Il mercato non basta
Ringrazio i lettori per i commenti all’articolo sulle politiche per la casa. La loro attenzione si è indirizzata principalmente sull’ipotesi di promuovere un consistente programma di investimenti pubblici per incrementare la disponibilità di case popolari. Ho richiamato il piano dell’allora ministro del Lavoro Amintore Fanfani, per rendere l’idea della rilevanza che dovrebbe avere un programma di edilizia sociale, sia quanto a sforzo finanziario per le casse dello stato sia per gli effetti positivi in termini economici e sociale che potrebbe produrre.
L’ipotesi di un’aggiornata versione del piano Fanfani è stata sottoposta a due tipi di rilievo: uno, più radicale, sembra ritenere inutile, se non dannoso, questo tipo di intervento; l’altro è più attento alle conseguenze dalla sua realizzazione.
Non è ovviamente paragonabile la situazione dell’Italia dei primi anni del secondo dopoguerra con quella attuale (Spampinato). Ora come allora, però, una parte della popolazione non ce la fa a risolvere il problema della casa (come altri problemi) senza un aiuto pubblico o addirittura senza l’assegnazione di una casa popolare. Fortunatamente la sua consistenza e il suo peso relativo si sono enormemente ridotti in quasi sessanta anni. In termini generali si può concordare sulla necessità di semplificare le procedure amministrative nel settore dell’edilizia e di intervenire sulle altre questioni alle quali accenna Schmit. Ma le condizioni di disagio e di emergenza abitativa in cui vivono le famiglie in difficoltà economica e sociale, non si risolvono con il solo operare della mano visibile o invisibile del mercato, né tanto meno facendo fare completamente al mercato (Spampinato). Vi è una domanda di abitazione che può essere soddisfatta dall’offerta di case a condizioni di mercato, solo se prima le famiglie che la esprimono raggiungono stabilmente livelli di reddito che consente loro di affacciarsi sul mercato.
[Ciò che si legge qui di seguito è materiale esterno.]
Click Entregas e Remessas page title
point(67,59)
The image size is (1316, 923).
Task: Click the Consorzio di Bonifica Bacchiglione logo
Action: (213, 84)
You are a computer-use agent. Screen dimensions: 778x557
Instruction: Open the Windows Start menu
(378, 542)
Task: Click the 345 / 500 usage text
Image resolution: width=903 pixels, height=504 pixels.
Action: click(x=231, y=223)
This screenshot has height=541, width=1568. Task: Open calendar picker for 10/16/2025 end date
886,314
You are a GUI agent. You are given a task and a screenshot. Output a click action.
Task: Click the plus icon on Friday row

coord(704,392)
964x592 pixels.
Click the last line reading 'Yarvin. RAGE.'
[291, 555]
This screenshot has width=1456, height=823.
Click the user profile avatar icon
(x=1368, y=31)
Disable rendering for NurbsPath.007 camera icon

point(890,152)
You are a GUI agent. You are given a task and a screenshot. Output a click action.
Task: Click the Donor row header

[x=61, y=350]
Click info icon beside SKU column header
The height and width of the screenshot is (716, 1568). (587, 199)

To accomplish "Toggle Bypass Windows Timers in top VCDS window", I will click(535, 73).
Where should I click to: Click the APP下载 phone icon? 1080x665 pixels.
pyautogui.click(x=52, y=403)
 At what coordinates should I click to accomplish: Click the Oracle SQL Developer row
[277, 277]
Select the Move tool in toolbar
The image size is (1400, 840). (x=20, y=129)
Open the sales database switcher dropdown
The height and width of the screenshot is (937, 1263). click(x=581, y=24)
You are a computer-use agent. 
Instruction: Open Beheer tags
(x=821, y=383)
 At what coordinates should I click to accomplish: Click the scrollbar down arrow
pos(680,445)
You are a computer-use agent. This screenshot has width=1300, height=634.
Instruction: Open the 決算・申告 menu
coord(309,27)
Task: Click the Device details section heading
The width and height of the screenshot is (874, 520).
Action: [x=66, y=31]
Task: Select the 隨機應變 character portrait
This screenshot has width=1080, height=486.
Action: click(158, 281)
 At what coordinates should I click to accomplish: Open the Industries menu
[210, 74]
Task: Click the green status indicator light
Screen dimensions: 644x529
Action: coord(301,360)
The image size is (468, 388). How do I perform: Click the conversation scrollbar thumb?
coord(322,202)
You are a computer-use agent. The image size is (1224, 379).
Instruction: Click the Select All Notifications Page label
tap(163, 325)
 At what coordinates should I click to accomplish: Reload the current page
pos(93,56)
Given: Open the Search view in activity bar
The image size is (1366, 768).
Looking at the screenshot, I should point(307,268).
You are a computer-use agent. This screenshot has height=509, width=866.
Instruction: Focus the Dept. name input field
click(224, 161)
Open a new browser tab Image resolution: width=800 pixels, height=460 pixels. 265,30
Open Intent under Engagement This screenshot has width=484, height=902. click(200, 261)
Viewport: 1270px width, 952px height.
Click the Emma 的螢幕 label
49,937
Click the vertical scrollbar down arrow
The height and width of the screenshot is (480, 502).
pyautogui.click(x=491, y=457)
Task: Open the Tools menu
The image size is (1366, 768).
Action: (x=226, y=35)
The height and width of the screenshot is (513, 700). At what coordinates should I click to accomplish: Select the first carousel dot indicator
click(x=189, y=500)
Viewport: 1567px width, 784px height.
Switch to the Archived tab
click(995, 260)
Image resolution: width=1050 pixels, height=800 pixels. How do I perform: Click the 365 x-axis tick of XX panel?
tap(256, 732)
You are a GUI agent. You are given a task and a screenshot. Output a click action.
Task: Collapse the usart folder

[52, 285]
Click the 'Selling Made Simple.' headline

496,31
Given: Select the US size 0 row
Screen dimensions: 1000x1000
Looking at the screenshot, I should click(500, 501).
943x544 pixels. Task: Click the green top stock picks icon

Alcune di esse impiegano anni prima di raggiungere quei livelli; altre possono non raggiungerli mai, magari loro malgrado. E, finché vi restano al di sotto, continuano a essere necessari interventi di politica per la casa, salvo ritenere che la soluzione di questo problema non rientri più tra le politiche pubbliche. Naturalmente, si può discutere sulle modalità, sulle forme e su ogni altro aspetto dell’intervento pubblico per aiutare le famiglie che vivono una situazione di malessere abitativo. L’ipotesi prospettata da Vincenzi, consentirebbe di prendere due piccioni con una fava; proposte analoghe sono state discusse più anche su lavoce.info (qui, qui e qui).
Priorità alla riqualificazione
Non è da trascurare la preoccupazione (di Pagliarini) che un consistente programma per incrementare il patrimonio di alloggi pubblici possa comportare il consumo di suolo vergine, e che sarebbe opportuno, innanzi tutto, riqualificare il patrimonio esistente. Con l’avvertenza (suggerita da Bob) che la carta geografica di quel patrimonio non è proprio sovrapponibile alla mappa della domanda di case accessibili a chi non può farlo a condizioni di mercato, è indubbio che la riqualificazione di singoli edifici e la rigenerazione urbana di interi isolati sono la strada da privilegiare. Naturalmente questo è possibile soprattutto utilizzando il patrimonio esistente già di proprietà pubblica, anche convertendo a residenza immobili con ora hanno un’altra destinazione urbanistica. Dal 1° gennaio del 2018 le spese per gli interventi potrebbero essere in parte coperte con i proventi degli oneri di urbanizzazione, contribuendo così ad affrontare il problema del finanziamento del programma (posto da Savino). Non si può ovviamente escludere del tutto che la realizzazione del programma comporti anche la costruzione di nuovi immobili. Ma quando questo diventa necessario, le case popolari non devono diventare una moneta di scambio.